Stored data:
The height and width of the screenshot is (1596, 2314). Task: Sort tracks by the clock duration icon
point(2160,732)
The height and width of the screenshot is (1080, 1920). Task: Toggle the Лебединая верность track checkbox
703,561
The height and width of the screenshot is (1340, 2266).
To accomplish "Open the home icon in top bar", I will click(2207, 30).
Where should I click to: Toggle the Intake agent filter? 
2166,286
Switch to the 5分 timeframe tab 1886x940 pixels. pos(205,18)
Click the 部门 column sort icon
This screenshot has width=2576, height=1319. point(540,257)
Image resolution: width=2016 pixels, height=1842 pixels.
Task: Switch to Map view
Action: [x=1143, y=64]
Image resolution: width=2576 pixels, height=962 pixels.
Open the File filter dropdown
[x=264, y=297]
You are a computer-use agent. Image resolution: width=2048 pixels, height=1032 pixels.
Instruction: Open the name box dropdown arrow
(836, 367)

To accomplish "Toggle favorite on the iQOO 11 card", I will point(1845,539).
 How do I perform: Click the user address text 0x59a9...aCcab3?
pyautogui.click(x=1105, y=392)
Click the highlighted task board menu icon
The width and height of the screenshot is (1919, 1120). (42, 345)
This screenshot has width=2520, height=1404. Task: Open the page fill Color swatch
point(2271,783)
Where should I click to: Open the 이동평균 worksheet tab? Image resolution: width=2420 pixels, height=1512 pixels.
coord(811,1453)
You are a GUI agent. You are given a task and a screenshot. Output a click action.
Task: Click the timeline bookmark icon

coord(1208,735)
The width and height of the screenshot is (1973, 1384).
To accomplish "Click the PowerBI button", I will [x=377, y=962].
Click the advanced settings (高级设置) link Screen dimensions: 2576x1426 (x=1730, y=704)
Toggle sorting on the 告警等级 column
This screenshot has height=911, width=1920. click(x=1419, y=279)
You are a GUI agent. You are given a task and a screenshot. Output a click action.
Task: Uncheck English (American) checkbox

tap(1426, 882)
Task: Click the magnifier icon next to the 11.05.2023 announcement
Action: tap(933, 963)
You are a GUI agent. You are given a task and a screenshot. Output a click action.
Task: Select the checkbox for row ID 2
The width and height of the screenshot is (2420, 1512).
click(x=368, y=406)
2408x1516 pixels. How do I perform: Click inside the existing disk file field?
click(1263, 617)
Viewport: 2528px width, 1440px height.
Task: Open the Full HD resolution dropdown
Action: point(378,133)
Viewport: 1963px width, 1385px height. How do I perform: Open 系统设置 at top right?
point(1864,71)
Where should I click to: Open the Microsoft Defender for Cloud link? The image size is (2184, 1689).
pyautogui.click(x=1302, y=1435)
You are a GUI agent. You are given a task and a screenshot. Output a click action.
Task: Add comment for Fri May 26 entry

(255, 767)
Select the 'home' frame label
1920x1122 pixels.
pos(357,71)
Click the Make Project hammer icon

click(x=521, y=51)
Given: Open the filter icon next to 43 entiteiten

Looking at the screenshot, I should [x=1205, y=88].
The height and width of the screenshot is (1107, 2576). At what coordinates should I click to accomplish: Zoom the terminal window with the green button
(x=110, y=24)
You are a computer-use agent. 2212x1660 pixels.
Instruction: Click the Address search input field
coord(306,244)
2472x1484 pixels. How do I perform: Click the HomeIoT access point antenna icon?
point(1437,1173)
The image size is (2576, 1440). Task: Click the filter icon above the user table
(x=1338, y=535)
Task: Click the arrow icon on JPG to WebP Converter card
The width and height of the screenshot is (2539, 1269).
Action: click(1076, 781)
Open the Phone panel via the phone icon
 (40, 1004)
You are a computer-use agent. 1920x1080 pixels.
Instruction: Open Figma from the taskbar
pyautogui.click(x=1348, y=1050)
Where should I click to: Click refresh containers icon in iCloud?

● TASK BRIEF
Every entry must be duplicated exactly as it stands.

● ANSWER TO THIS EXERCISE
The height and width of the screenshot is (1596, 2314). Task: Sort tracks by the clock duration icon
point(2160,732)
The height and width of the screenshot is (1080, 1920). Task: Toggle the Лебединая верность track checkbox
703,561
The height and width of the screenshot is (1340, 2266).
To accomplish "Open the home icon in top bar", I will click(2207, 30).
Where should I click to: Toggle the Intake agent filter? 
2166,286
Switch to the 5分 timeframe tab 1886x940 pixels. pos(205,18)
Click the 部门 column sort icon
This screenshot has width=2576, height=1319. point(540,257)
Image resolution: width=2016 pixels, height=1842 pixels.
Task: Switch to Map view
Action: [x=1143, y=64]
Image resolution: width=2576 pixels, height=962 pixels.
Open the File filter dropdown
[x=264, y=297]
You are a computer-use agent. Image resolution: width=2048 pixels, height=1032 pixels.
Instruction: Open the name box dropdown arrow
(836, 367)

To accomplish "Toggle favorite on the iQOO 11 card", I will point(1845,539).
 How do I perform: Click the user address text 0x59a9...aCcab3?
pyautogui.click(x=1105, y=392)
Click the highlighted task board menu icon
The width and height of the screenshot is (1919, 1120). (42, 345)
This screenshot has width=2520, height=1404. Task: Open the page fill Color swatch
point(2271,783)
Where should I click to: Open the 이동평균 worksheet tab? Image resolution: width=2420 pixels, height=1512 pixels.
coord(811,1453)
You are a GUI agent. You are given a task and a screenshot. Output a click action.
Task: Click the timeline bookmark icon

coord(1208,735)
The width and height of the screenshot is (1973, 1384).
To accomplish "Click the PowerBI button", I will [x=377, y=962].
Click the advanced settings (高级设置) link Screen dimensions: 2576x1426 (x=1730, y=704)
Toggle sorting on the 告警等级 column
This screenshot has height=911, width=1920. click(x=1419, y=279)
You are a GUI agent. You are given a task and a screenshot. Output a click action.
Task: Uncheck English (American) checkbox

tap(1426, 882)
Task: Click the magnifier icon next to the 11.05.2023 announcement
Action: tap(933, 963)
You are a GUI agent. You are given a task and a screenshot. Output a click action.
Task: Select the checkbox for row ID 2
The width and height of the screenshot is (2420, 1512).
click(x=368, y=406)
2408x1516 pixels. How do I perform: Click inside the existing disk file field?
click(1263, 617)
Viewport: 2528px width, 1440px height.
Task: Open the Full HD resolution dropdown
Action: point(378,133)
Viewport: 1963px width, 1385px height. How do I perform: Open 系统设置 at top right?
point(1864,71)
Where should I click to: Open the Microsoft Defender for Cloud link? The image size is (2184, 1689).
pyautogui.click(x=1302, y=1435)
You are a GUI agent. You are given a task and a screenshot. Output a click action.
Task: Add comment for Fri May 26 entry

(255, 767)
Select the 'home' frame label
1920x1122 pixels.
pos(357,71)
Click the Make Project hammer icon

click(x=521, y=51)
Given: Open the filter icon next to 43 entiteiten

Looking at the screenshot, I should [x=1205, y=88].
The height and width of the screenshot is (1107, 2576). At what coordinates should I click to accomplish: Zoom the terminal window with the green button
(x=110, y=24)
You are a computer-use agent. 2212x1660 pixels.
Instruction: Click the Address search input field
coord(306,244)
2472x1484 pixels. How do I perform: Click the HomeIoT access point antenna icon?
point(1437,1173)
The image size is (2576, 1440). Task: Click the filter icon above the user table
(x=1338, y=535)
Task: Click the arrow icon on JPG to WebP Converter card
The width and height of the screenshot is (2539, 1269).
Action: click(1076, 781)
Open the Phone panel via the phone icon
 (40, 1004)
You are a computer-use agent. 1920x1080 pixels.
Instruction: Open Figma from the taskbar
pyautogui.click(x=1348, y=1050)
Where should I click to: Click refresh containers icon in iCloud?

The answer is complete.